Я не нашел даже, что сказать.
- Шестьдесят, - сказал он. - Я снял тут одну колонку. Идите пишите.
Ночью я написал свое первое стихотворение для нашей армейской газеты. Это был мой первый опыт писания фронтовых рассказов в стихах, посвященных конкретным людям с подлинными фамилиями. Таких вещей я на Халхин - Голе написал десять или двенадцать. В начале Великой Отечественной войны по настоянию Ортенберга я, работая уже в "Красной звезде", написал еще два таких стихотворения, а потом бросил это и перешел на военные корреспонденции.
Я написал стихи, лежа на койке в юрте, и отнес их Ортенбергу. Он сидел над новой полосой, опять положив руки и голову на газетный лист, и опять спал. Когда я вошел, он встряхнулся, молча взял стихотворение и прочел его.
- Хорошо.
Потом спросил:
- А тут все фактически верно?
Я подтвердил.
- А то, может быть, не стоит настоящую фамилию? - еще раз спросил он.
Я еще раз сказал, что нет, что все фактически верно и можно ставить настоящую фамилию.
- Ну, хорошо. Идите спать.
Я пошел спать и долго не мог заснуть. Моих соседей по юрте - Льва Исаевича Славина, Захара Хацревина и Бориса Лапина - не было: они уехали утром и еще не вернулись.
Шел мелкий и сильный дождь. Подхваченный ветром, он летел даже не вкось, а почти параллельно земле. Слышно было, как шумит под дождем войлок.
А кругом была черная степь, абсолютно черная, без единого огонька, без единого пятна; даже соседних юрт не было видно: к ним надо было добираться на ощупь и угадывать, где они. Когда я приоткрывал войлок, завешивавший вход в юрту, то мне казалось, что я стою посредине большой черной комнаты без окон.
На следующий день я опять поехал на фронт и в ближайшие дни ездил туда как на дежурство. Рано утром выезжал, поздно ночью возвращался. Писал стихи, спал два - три часа, а если не успевал, то прямо садился в машину и опять ехал на фронт. Спал главным образом в дороге на заднем сиденье; за долгий путь сильно затекали ноги.

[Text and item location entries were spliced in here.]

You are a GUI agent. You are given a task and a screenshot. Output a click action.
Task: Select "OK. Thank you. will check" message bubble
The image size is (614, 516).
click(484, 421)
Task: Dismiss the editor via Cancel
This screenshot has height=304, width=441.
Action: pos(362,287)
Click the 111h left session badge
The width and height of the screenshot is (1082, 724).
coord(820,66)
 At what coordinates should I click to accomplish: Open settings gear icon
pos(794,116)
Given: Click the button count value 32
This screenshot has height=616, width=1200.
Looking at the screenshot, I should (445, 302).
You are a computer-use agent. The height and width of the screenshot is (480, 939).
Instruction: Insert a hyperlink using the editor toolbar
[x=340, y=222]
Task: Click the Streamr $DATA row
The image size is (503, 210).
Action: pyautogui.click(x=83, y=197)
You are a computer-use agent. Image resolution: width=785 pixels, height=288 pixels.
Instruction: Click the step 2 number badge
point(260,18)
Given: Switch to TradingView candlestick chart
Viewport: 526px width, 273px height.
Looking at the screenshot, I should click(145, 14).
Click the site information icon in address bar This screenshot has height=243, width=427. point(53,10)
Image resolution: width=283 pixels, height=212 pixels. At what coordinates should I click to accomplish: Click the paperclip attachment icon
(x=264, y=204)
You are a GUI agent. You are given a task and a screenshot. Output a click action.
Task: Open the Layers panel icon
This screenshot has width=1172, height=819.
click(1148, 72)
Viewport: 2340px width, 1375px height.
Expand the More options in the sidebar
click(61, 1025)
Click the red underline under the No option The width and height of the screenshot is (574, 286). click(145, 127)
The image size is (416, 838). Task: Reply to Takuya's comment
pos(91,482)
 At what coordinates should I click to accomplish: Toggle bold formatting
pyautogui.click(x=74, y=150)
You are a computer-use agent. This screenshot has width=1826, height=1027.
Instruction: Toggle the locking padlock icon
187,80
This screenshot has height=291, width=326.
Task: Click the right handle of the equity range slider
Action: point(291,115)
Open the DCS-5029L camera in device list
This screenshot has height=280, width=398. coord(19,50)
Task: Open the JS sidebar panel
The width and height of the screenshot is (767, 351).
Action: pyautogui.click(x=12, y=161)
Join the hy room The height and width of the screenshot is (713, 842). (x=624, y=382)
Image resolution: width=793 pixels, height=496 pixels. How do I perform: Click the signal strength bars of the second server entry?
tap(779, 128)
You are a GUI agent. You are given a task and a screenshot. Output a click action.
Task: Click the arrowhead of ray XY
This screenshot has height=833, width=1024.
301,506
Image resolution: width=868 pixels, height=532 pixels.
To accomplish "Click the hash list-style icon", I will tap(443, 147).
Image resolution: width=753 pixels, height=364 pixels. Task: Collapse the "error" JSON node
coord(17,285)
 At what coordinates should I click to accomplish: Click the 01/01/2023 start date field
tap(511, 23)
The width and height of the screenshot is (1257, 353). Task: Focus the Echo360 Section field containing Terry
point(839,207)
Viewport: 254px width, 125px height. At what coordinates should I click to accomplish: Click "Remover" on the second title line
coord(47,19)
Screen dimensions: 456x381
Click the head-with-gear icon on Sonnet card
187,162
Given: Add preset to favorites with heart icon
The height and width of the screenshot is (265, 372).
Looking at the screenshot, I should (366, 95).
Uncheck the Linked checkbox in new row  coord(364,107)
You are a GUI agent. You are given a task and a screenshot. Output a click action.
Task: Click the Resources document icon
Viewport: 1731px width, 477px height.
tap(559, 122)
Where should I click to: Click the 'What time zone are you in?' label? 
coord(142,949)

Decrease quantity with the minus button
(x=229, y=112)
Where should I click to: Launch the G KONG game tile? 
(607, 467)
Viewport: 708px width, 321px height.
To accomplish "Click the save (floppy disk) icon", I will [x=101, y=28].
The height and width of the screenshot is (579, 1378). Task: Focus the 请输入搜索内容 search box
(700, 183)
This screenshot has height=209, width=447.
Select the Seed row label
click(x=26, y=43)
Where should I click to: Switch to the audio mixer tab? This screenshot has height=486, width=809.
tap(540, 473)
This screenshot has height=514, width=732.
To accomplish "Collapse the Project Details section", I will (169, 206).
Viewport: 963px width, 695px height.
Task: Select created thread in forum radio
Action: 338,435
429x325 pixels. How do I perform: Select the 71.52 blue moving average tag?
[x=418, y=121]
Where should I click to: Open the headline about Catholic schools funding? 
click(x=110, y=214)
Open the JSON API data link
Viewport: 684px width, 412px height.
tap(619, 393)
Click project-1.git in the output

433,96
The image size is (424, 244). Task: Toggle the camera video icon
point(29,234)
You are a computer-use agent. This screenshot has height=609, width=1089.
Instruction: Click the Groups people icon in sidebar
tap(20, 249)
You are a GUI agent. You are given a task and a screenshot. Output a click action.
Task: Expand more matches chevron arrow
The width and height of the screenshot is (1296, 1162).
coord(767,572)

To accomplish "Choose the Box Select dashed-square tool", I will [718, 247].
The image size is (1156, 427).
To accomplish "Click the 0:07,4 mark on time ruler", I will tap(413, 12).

Боев, в сущности, уже не было. Наши и монголы вышли на границу с Маньчжурией, воткнули флаги и начали строить полевые укрепления, устанавливать колючую проволоку, класть малозаметные препятствия, состоявшие из тонкой, невидимой в траве, свитой спиралью проволоки. Достаточно было попасть в нее одной ногой, а потом другой, чтобы запутаться, не говоря уже о машине, которая мгновенно накручивала эту проволоку на оси и останавливалась. Рыли окопы, строили блиндажи. Кое - где вдоль границы происходили перестрелки с японцами. То там, то тут все еще добивали маленькие очажки японцев у нас в тылу и ловили одиночек. По ночам японцы стреляли, пробираясь к себе. На местах недавних боев наспех закапывали трупы. Там, где полевые дороги шли в теснинах между сопок, стоял тяжелый запах гниения.
Ночи были холодные, днем бывало то сухо и ветрено, то дождливо и ветрено. Дождь пронизывал до костей.